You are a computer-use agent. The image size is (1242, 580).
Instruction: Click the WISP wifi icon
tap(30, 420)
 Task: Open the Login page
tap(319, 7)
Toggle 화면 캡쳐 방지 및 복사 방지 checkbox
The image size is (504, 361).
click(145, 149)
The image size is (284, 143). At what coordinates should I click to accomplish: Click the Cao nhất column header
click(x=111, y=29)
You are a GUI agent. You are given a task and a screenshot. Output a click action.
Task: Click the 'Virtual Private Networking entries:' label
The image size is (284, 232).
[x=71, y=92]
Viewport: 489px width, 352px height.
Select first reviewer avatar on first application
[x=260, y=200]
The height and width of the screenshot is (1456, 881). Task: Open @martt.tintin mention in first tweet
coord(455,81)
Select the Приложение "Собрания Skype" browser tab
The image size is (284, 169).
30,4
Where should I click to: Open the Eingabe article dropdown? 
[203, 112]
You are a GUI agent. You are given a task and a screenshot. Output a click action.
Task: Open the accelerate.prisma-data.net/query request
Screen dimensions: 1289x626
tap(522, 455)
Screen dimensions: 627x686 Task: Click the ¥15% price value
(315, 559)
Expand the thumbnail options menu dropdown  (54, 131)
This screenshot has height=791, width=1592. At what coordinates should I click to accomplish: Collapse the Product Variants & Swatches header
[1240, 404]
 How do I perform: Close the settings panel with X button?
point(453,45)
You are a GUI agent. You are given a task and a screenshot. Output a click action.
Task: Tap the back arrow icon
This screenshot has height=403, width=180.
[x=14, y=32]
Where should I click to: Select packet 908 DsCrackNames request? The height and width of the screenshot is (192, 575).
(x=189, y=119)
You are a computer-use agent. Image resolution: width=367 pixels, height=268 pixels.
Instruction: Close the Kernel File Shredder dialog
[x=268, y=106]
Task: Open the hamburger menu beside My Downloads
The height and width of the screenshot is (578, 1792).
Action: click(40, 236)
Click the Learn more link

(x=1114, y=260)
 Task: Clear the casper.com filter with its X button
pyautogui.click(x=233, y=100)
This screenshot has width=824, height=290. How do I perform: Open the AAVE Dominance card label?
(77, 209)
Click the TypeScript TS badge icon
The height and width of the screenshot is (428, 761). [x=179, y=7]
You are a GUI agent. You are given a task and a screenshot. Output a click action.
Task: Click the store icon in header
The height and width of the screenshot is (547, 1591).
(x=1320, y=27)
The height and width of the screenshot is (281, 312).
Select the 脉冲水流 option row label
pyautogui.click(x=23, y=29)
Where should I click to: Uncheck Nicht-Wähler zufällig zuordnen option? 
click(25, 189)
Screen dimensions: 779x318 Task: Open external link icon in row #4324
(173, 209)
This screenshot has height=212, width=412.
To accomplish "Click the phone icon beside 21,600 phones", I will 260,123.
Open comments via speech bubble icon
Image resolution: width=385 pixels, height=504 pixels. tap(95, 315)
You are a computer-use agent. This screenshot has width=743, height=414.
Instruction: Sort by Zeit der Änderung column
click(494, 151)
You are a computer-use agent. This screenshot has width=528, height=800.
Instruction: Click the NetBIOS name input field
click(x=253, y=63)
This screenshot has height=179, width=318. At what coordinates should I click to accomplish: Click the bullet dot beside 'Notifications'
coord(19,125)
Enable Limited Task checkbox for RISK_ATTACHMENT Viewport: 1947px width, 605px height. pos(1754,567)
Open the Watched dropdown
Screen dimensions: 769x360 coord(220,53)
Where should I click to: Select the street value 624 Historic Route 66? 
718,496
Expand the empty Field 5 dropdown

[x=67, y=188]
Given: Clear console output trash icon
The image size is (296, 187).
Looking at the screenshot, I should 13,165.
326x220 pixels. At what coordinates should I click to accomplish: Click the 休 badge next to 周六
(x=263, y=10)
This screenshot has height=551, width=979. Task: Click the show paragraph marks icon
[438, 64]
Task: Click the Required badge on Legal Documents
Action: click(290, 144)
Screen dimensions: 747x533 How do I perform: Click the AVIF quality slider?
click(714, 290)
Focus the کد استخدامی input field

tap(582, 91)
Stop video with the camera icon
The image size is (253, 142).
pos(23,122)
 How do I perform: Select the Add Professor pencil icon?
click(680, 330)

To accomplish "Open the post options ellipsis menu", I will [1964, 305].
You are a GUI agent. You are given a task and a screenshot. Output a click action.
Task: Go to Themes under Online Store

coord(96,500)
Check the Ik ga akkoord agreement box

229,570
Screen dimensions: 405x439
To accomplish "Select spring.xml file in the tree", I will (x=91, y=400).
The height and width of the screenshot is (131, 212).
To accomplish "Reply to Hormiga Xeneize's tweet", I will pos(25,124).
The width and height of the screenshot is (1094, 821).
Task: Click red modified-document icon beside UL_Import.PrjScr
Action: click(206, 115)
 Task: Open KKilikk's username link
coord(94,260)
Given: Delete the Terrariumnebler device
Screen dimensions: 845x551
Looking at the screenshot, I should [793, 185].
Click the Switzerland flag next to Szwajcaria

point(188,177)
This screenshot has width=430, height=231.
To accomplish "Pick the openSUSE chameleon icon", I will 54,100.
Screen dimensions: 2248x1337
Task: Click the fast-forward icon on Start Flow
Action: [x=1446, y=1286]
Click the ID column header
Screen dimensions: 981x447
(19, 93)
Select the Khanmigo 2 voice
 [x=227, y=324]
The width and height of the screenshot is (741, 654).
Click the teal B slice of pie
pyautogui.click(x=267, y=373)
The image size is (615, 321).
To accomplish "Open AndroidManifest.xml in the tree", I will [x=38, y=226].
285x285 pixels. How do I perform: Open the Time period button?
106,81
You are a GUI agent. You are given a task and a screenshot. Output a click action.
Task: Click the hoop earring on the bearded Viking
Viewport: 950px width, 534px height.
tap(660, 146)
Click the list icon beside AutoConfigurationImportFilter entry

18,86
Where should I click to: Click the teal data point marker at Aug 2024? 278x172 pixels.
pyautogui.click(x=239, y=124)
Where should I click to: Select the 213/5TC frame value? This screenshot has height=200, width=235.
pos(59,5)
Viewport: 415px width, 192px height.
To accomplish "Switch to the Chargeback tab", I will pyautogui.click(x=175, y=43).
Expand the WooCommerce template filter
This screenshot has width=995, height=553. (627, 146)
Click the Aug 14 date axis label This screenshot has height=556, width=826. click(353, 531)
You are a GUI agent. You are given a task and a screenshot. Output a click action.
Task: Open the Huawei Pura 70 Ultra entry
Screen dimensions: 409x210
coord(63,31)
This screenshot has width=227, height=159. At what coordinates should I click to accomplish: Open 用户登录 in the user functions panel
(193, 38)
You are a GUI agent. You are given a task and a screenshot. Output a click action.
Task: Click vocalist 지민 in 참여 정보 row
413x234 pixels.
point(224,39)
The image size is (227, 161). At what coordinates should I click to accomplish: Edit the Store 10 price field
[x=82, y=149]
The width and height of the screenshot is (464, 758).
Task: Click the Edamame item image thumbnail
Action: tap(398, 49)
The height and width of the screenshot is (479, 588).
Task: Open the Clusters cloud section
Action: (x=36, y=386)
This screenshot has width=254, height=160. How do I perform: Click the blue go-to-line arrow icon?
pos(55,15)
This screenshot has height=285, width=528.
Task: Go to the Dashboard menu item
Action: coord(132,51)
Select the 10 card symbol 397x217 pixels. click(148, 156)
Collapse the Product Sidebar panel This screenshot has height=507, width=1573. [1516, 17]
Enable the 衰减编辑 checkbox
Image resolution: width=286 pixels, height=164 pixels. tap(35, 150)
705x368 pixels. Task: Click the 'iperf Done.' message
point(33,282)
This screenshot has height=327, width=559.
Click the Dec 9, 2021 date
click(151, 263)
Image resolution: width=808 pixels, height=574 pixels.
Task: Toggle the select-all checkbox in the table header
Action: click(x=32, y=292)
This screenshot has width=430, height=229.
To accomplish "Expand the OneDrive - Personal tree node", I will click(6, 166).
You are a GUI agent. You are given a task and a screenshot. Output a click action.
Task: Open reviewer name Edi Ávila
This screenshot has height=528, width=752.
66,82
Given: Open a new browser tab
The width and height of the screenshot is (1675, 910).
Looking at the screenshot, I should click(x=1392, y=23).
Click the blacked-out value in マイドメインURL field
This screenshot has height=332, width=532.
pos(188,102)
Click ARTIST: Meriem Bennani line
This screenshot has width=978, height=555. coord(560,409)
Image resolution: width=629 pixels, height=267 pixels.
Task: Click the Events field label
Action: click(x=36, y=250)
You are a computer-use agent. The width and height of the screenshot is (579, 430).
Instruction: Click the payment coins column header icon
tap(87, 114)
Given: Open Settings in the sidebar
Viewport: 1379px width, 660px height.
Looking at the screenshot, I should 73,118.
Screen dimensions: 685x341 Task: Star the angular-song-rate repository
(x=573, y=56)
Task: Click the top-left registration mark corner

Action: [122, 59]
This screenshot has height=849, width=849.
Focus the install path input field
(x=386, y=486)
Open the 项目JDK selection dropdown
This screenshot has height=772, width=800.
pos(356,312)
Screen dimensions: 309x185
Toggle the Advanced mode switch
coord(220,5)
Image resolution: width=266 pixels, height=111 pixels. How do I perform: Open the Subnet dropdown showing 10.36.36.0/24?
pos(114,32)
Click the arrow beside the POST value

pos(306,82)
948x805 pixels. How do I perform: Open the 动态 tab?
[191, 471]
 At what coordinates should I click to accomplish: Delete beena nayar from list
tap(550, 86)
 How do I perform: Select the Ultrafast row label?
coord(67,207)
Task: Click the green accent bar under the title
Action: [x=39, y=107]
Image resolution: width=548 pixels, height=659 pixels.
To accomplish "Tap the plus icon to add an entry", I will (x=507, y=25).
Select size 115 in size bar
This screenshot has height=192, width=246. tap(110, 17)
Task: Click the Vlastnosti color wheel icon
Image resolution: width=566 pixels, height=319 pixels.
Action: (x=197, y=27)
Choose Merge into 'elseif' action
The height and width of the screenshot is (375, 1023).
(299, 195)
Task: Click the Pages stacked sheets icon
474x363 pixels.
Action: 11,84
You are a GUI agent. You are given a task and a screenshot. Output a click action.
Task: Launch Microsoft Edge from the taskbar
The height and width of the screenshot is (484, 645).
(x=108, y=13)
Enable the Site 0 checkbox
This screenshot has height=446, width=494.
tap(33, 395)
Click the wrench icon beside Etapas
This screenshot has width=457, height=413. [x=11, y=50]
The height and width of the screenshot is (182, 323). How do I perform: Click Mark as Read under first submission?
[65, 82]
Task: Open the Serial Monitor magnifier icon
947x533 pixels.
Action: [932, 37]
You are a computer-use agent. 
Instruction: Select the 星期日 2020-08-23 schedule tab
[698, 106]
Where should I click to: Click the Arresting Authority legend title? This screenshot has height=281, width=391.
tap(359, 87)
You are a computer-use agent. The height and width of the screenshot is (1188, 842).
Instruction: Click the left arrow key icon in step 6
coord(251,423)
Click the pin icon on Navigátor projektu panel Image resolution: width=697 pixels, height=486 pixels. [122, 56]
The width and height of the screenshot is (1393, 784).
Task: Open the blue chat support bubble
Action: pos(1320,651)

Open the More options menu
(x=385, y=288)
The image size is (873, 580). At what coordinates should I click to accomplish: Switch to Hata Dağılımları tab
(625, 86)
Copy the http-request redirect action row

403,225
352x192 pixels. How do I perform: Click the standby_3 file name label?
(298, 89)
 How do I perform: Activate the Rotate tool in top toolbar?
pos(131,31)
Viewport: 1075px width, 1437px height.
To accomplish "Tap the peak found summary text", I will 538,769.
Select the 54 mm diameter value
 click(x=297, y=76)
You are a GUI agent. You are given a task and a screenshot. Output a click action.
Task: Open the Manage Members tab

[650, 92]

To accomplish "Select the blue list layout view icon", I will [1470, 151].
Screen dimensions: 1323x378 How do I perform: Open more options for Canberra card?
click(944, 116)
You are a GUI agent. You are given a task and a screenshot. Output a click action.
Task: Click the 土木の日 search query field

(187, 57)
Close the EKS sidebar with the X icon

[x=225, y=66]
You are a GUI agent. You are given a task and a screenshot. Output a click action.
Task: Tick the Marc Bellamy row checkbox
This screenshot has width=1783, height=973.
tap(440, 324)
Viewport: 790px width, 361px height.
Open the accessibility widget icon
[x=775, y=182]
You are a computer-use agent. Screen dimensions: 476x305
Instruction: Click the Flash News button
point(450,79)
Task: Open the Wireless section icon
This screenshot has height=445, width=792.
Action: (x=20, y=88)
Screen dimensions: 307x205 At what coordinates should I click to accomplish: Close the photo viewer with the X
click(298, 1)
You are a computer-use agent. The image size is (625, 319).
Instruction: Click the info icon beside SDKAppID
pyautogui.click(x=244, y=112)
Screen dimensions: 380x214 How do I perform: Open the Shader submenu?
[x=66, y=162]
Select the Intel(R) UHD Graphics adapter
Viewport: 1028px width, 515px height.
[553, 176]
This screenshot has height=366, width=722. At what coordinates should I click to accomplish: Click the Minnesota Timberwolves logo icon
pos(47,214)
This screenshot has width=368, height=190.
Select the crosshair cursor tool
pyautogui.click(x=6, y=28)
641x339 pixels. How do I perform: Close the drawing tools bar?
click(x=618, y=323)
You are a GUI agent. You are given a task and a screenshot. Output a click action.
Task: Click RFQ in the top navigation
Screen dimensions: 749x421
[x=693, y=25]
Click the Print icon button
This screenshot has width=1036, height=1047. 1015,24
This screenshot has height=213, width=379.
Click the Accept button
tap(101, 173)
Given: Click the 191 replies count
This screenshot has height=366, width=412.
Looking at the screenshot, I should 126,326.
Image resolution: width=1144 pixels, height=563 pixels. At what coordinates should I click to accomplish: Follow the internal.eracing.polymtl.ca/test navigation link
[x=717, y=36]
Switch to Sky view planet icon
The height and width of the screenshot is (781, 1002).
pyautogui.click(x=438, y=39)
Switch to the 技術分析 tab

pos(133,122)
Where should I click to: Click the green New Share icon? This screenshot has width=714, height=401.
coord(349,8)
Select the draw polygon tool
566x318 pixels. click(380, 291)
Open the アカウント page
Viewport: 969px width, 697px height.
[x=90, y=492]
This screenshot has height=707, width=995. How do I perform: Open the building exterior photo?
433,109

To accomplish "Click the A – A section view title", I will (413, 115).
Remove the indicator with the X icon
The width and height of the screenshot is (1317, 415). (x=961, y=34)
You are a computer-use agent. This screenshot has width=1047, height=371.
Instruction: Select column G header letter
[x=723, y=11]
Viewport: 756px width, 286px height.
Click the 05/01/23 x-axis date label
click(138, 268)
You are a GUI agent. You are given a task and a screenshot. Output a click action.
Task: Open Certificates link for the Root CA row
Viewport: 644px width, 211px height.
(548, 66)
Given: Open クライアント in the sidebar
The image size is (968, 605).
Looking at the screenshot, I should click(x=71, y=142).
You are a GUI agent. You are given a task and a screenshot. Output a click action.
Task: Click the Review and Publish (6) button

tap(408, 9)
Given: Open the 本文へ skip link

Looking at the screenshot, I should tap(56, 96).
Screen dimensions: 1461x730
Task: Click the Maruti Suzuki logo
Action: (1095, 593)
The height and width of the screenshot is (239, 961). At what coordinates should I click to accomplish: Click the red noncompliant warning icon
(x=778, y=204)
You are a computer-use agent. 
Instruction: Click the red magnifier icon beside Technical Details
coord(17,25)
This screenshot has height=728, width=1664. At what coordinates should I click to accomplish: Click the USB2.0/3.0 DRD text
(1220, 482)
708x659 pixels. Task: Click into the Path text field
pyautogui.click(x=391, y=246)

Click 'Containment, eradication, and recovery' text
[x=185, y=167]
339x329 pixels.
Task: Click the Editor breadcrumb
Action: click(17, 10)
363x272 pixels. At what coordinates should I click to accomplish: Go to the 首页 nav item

What the task requires »
Recast the stretch from the line containing "has width=743, height=414." through the line containing "[x=67, y=188]" as a Markdown table with the columns Row and Line. Give each line its own numbered row and leave out blank lines.

Exercise solution »
| Row | Line |
|---|---|
| 1 | You are a computer-use agent. This screenshot has width=743, height=414. |
| 2 | Instruction: Sort by Zeit der Änderung column |
| 3 | click(494, 151) |
| 4 | You are a computer-use agent. This screenshot has width=528, height=800. |
| 5 | Instruction: Click the NetBIOS name input field |
| 6 | click(x=253, y=63) |
| 7 | This screenshot has height=179, width=318. At what coordinates should I click to accomplish: Click the bullet dot beside 'Notifications' |
| 8 | coord(19,125) |
| 9 | Enable Limited Task checkbox for RISK_ATTACHMENT Viewport: 1947px width, 605px height. pos(1754,567) |
| 10 | Open the Watched dropdown |
| 11 | Screen dimensions: 769x360 coord(220,53) |
| 12 | Where should I click to: Select the street value 624 Historic Route 66?  |
| 13 | 718,496 |
| 14 | Expand the empty Field 5 dropdown |
| 15 | [x=67, y=188] |